• **Set exercise**
Could you convert each line of the entries into a JSON list of strings, one string per line, dropping blank lines and leaving out the pictures?

• **Records**
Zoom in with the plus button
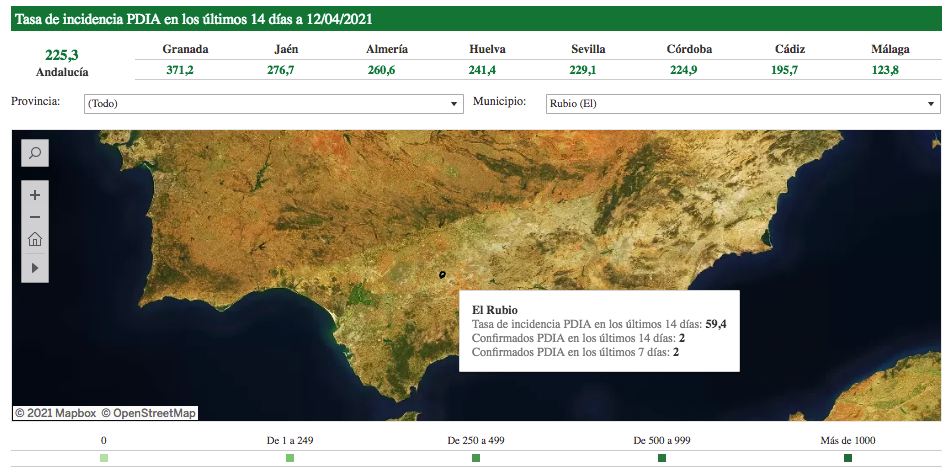 (35, 195)
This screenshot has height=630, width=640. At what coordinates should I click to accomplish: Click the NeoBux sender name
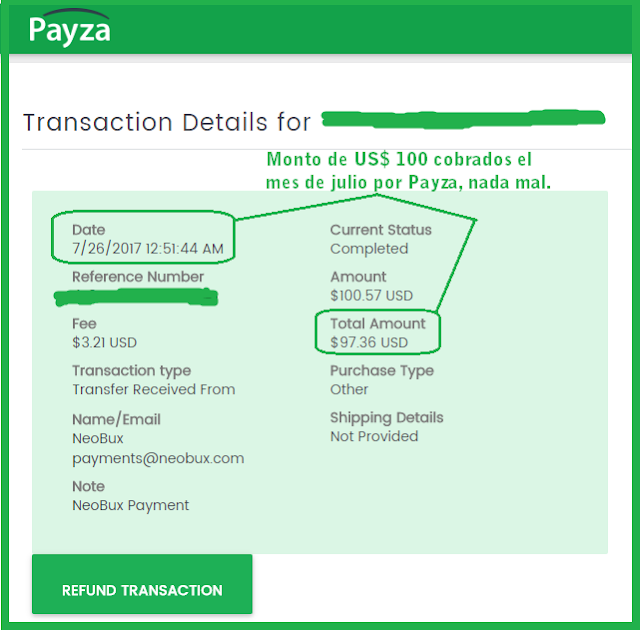pos(98,438)
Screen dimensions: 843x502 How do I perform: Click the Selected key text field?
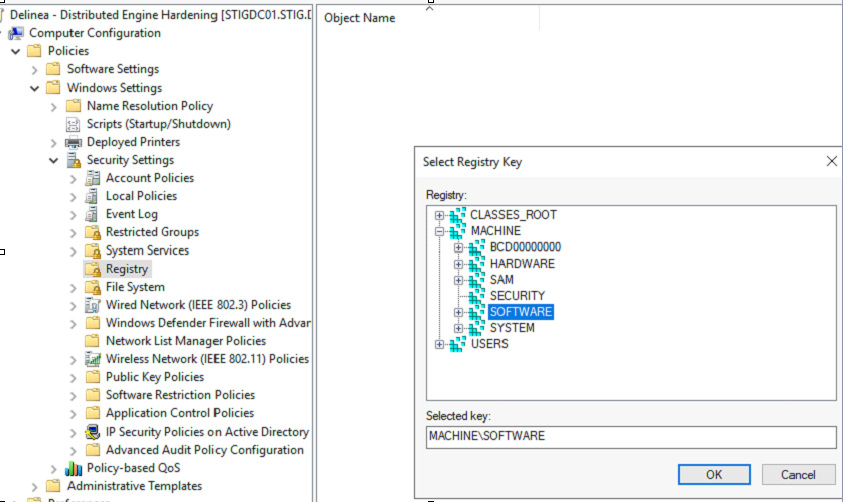tap(630, 437)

• **Written response**
[
  "Zoom in with the plus button",
  " (35, 195)",
  "This screenshot has height=630, width=640. At what coordinates should I click to accomplish: Click the NeoBux sender name",
  "pos(98,438)",
  "Screen dimensions: 843x502 How do I perform: Click the Selected key text field?",
  "tap(630, 437)"
]